**Records for the task**
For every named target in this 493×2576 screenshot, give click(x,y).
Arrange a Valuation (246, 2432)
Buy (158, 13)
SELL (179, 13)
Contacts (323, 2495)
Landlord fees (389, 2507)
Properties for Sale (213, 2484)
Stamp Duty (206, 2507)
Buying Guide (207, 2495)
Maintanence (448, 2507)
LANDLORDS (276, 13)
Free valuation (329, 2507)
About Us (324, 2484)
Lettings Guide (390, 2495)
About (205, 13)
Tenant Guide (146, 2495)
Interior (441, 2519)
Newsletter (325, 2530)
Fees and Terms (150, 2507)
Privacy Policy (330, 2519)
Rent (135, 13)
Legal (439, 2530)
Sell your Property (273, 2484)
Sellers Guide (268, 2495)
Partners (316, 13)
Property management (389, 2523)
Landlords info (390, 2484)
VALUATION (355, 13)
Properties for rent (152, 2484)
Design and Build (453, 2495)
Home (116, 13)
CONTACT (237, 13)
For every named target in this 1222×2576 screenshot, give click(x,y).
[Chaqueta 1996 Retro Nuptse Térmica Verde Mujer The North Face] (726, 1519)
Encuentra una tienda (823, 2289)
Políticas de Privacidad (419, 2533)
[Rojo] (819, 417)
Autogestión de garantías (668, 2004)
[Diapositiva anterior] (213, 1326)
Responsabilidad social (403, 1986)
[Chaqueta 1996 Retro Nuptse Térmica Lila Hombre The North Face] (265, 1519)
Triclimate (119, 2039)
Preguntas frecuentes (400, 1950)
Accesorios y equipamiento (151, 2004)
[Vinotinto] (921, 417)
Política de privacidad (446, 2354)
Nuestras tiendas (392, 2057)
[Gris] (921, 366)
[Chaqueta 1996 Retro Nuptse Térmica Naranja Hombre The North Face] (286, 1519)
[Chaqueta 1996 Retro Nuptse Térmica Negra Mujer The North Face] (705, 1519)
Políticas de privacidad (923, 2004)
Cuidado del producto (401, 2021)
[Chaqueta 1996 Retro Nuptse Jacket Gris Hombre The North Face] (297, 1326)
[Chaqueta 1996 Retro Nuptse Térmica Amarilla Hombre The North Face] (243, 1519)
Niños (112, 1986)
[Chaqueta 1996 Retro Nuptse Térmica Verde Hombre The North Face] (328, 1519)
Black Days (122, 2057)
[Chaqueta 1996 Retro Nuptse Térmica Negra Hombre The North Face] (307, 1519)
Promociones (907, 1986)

**Your task**
The required output is a copy of each line in the records where the string "North" occurs.

**Answer area**
[Chaqueta 1996 Retro Nuptse Térmica Verde Mujer The North Face] (726, 1519)
[Chaqueta 1996 Retro Nuptse Térmica Lila Hombre The North Face] (265, 1519)
[Chaqueta 1996 Retro Nuptse Térmica Naranja Hombre The North Face] (286, 1519)
[Chaqueta 1996 Retro Nuptse Térmica Negra Mujer The North Face] (705, 1519)
[Chaqueta 1996 Retro Nuptse Jacket Gris Hombre The North Face] (297, 1326)
[Chaqueta 1996 Retro Nuptse Térmica Amarilla Hombre The North Face] (243, 1519)
[Chaqueta 1996 Retro Nuptse Térmica Verde Hombre The North Face] (328, 1519)
[Chaqueta 1996 Retro Nuptse Térmica Negra Hombre The North Face] (307, 1519)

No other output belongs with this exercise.